(1Rs 19,9.11-13; Sl 84[85]; Rm 9,1-5; Mt 14,22-33)
1.
A cena evangélica que acabamos de escutar se dá logo após a multiplicação dos
pães. Longe de se entreter com os louros daquele episódio, por assim dizer, ‘grandioso’,
Jesus pede aos discípulos que entrem na barca e o encontre na outra margem do
lago. Enquanto ele mesmo despedia a multidão.
2.
Jesus se retira para rezar. Cai a noite. Sobre o lago desponta forte ventania e
a barca dos apóstolos se agita entre as ondas que se formam. Jesus vai ao
encontro deles caminhando sobre as águas. Querendo ter a certeza de que é
Jesus, Pedro pede para ir ao seu encontro caminhando sobre as águas. Jesus o
convida. Ele desce da barca e vai em sua direção caminhando sobre as águas.
3.
O que vai no coração e na mente de Pedro nesse momento nós não sabemos, mas ao
sentir o forte vento, ele começa a sentir medo e a afundar.
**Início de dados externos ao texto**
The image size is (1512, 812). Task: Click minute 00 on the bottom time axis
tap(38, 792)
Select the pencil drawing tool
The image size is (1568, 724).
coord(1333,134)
Prontamente ele
pede a Jesus que o salve. Jesus o salva e repreende a sua falta de fé. Diante
de tudo aquilo os demais confessam sua fé em Jesus como filho de Deus.
4.
Este é o fato. Mas os fatos do evangelho não foram escritos para serem
recontados, mas para serem revividos. Cada vez que o escutamos somos convidados
a entrar no mesmo e passarmos de mero expectador, a ator. Tomar parte da cena.
Essa é a diferença entre o Evangelho e os outros livros. O evangelho é um livro
vivo.
5.
A própria Igreja em seus primórdios se vê a partir dessa narrativa. Quando
Mateus escreveu o seu evangelho, a Igreja já avançava “mar adentro” na história
e Jesus já havia subido aos céus, e aqui entendemos esse subir ao monte para
rezar. Ele continuava a interceder pelos seus nesse difícil navegar pelo mundo
com todas as oposições enfrentadas.
6.
Lendo esse evangelho as comunidades sabiam que Jesus não era distante e
ausente, que se podia contar com ele. Que ele os convidada a caminhar sobre as
águas, isto é, avançar entre as dificuldades apoiando-se na fé.
7.
Dito assim parece muito simples, mas nunca o foi. Por vezes fazia-se escuro.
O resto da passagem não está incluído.